Abstract

Study Objective To determine whether transvaginal hysterosalpingo-contrast sonography (HyCoSy) with a new dedicated contrast-enhanced ultrasound technique, can contribute to accurate diagnosis of tubal occlusion. Design Prospective observational study (Canadian Task Force classification II-2). Setting University hospital. Patients Two-hundred twelve patients with primary or secondary infertility. Interventions All patients underwent transvaginal HyCoSy. If the tubes showed no evidence of patency after injection of air-saline solution, a solution with sulphur hexafluoride bubbles (SonoVue) was injected into the uterine cavity and tubes while contrast-tuned imaging (CnTI) was applied. Patients with tubal occlusion underwent laparoscopic chromoperturbation. Measurements and Main Results Of the 212 patients who underwent tubal insufflation with air-saline solution, 52 demonstrated tubal occlusion, bilateral in 21 patients and unilateral in 31 patients, for a total of 73 suspected occluded tubes.
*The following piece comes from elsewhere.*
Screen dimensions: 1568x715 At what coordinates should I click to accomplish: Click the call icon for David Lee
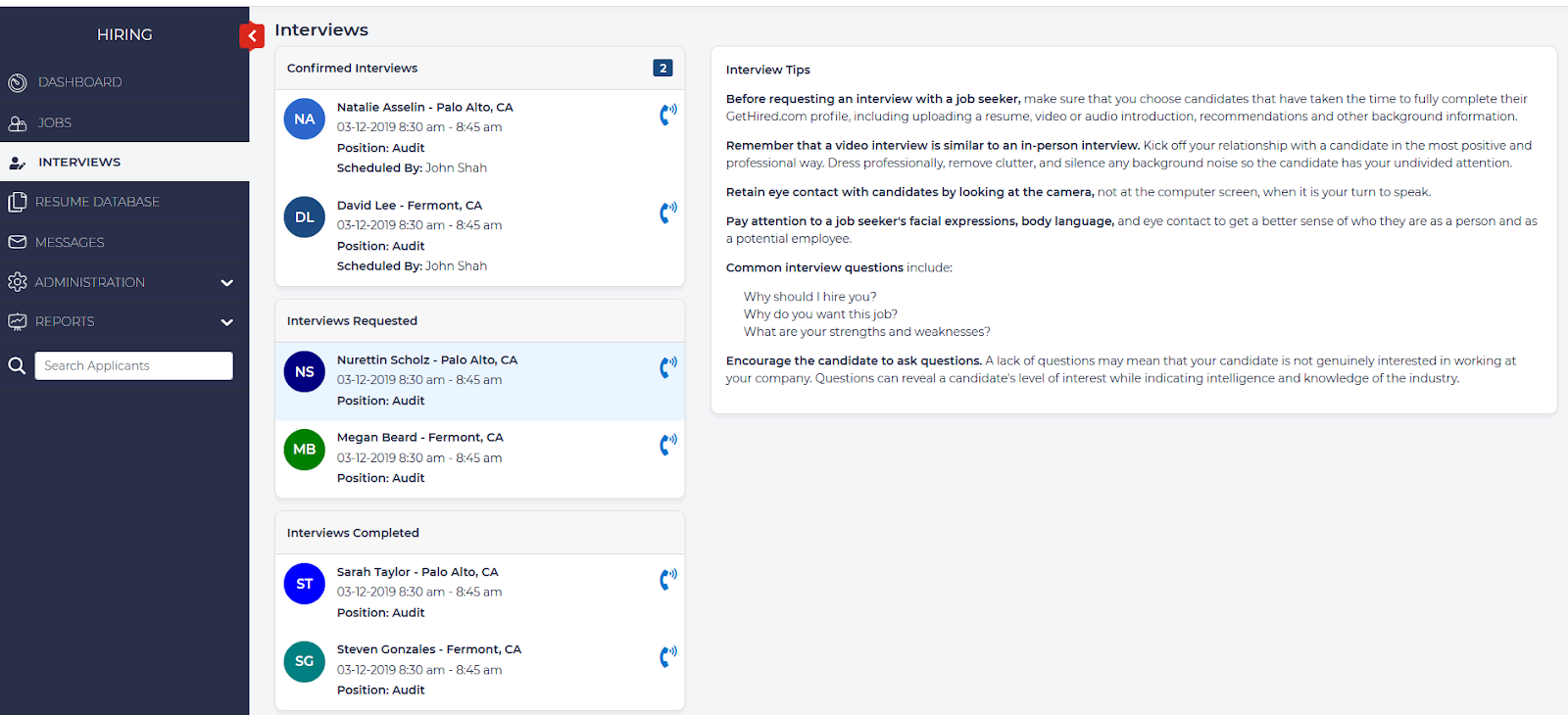667,213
At the HyCoSy test with SonoVue and CnTI, only 47 tubes seemed to be occluded, and in the other 26 tubes, passage of SonoVue was observed. HyCoSy with Sono Vue demonstrated high concordance for tubal obstruction with the laparoscopic dye test (94%). Conclusions HyCoSy with SonoVue and CnTi is a low acoustic pressure technique in which bubbles are not immediately destroyed and can be detected for several minutes. This enables the signal sent to the equipment to be filtered from the echoes emanating from other tissues. Therefore, excluding the fundamental image, the bubbles are clearly observed, with no visualization of pelvic tissues and organs. This allows easier evaluation of tubal patency, provides a more accurate assessment of tubal occlusion, and enables better visualization of the tubal course.